Clarkin is a left-hander who was a first round pick in 2013 and has yet to pitch above A-ball, primarily because of injuries. Entering this season he’s thrown only 178 innings in his career, but he’s had modest success in High-A through 75 innings thus far in 2017. Polo is a 22-year-old outfielder originally signed by Pirates in 2012 who came over to the Yankees for Ivan Nova last summer. He was on Colombia’s World Baseball Classic team this spring, and has split time between High-A and Double-A with the Yankees this season. He was not in their system’s Top 30, per MLB Pipeline.
The final piece is Clippard, who is decidedly not a prospect. The 32-year-old veteran has a 4.95 ERA with the Yankees in 2017 and is a free agent after this season. He was likely included solely to help balance out the salaries (the Yankees are taking on the entirety of the money owed to Frazier and Robertson), and to eat some innings for the Sox for the rest of this season.
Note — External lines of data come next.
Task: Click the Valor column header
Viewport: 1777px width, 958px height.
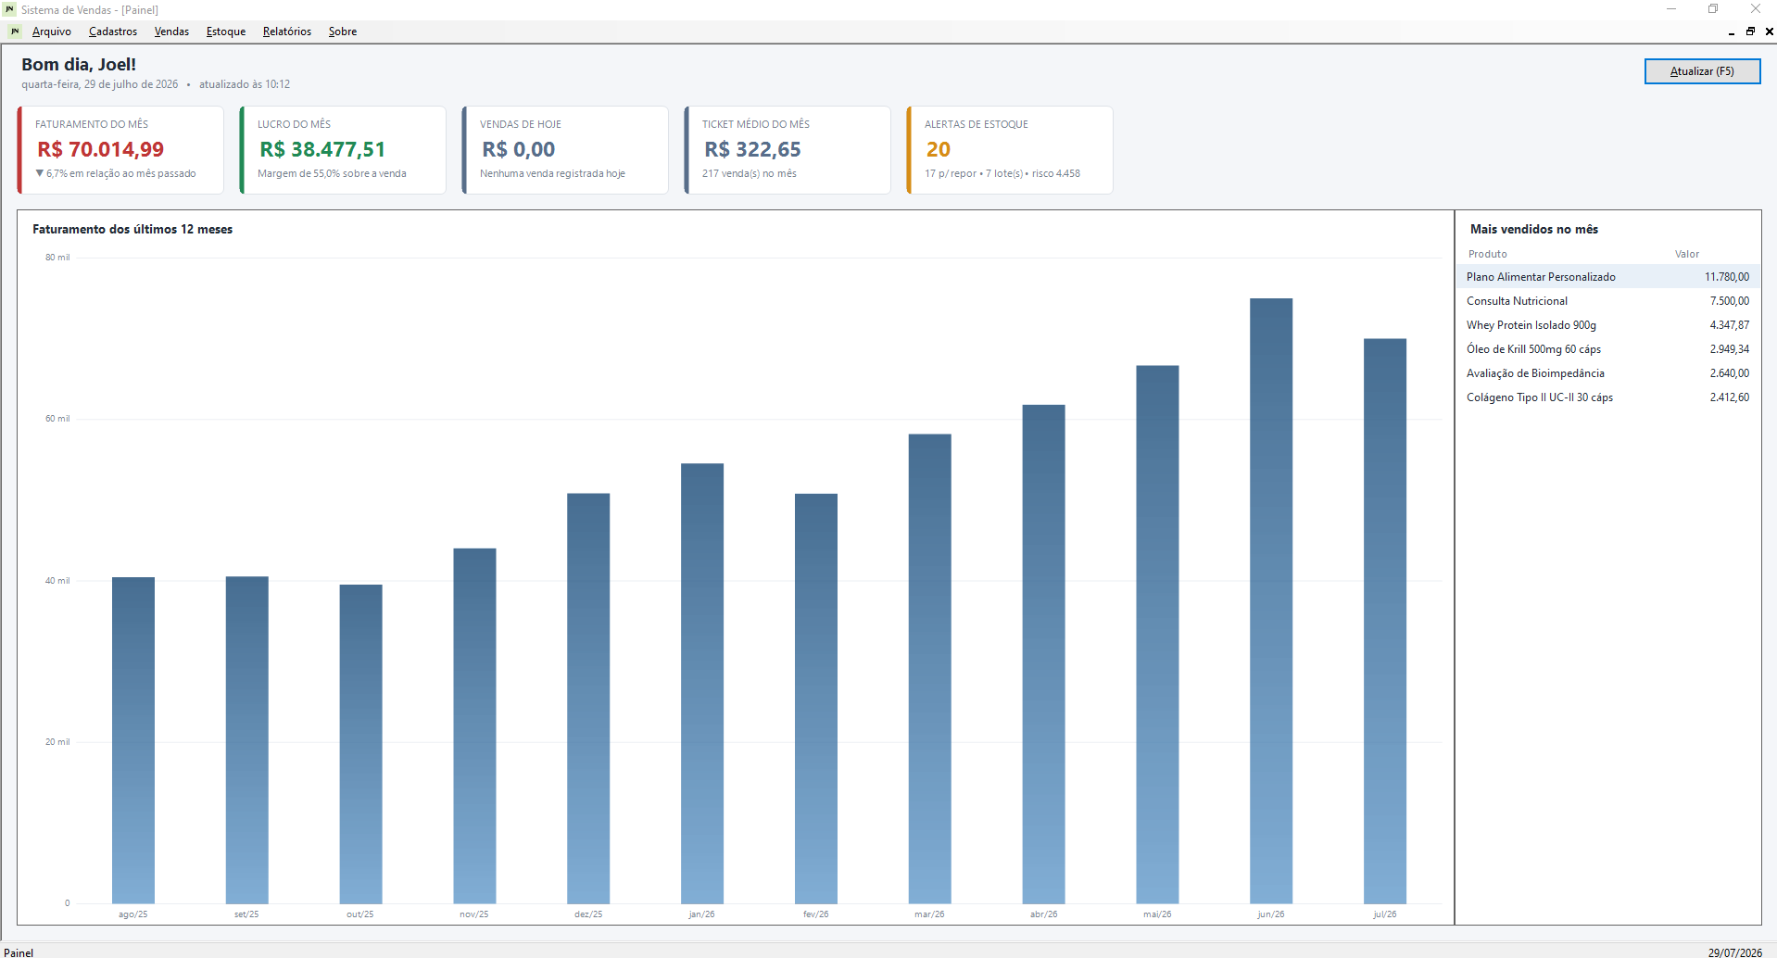Action: 1686,254
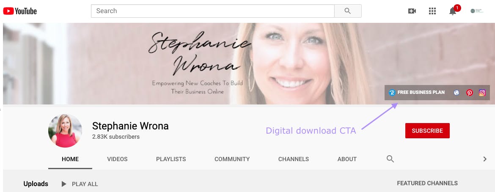Click PLAY ALL uploads

(x=80, y=184)
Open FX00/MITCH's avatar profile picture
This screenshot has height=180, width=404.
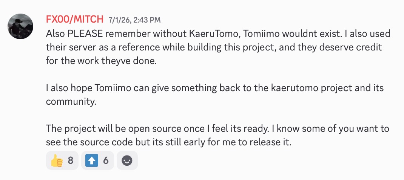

Frazier and Robertson being traded wasn’t a surprise, but packaging the two together, in addition to Kahnle, was a bit of a shocker. Kahnle’s trade value had obviously increased exponentially since the start of the season and there had been some debate as to whether or not he was worth trading at peak value or hanging onto as a present and potentially future bullpen asset. Hahn said in a press conference Tuesday that the trade wouldn’t have happened without the addition of Kahnle, and given the volatility of relievers, as well as the suddenness of his ascension, it’s tough to blame the White Sox for selling highly.
Combining those trades with the call-up of Moncada (as well as reliever Brad Goldberg; sorry for overshadowing you, Brad!) is a logical choice as Moncada can take Frazier’s place on the infield at second base with Yolmer Sanchez and Tyler Saladino now splitting time at third base. It will be important, of course, to temper expectations as he adjusts to the majors once again after an extremely small trial last September.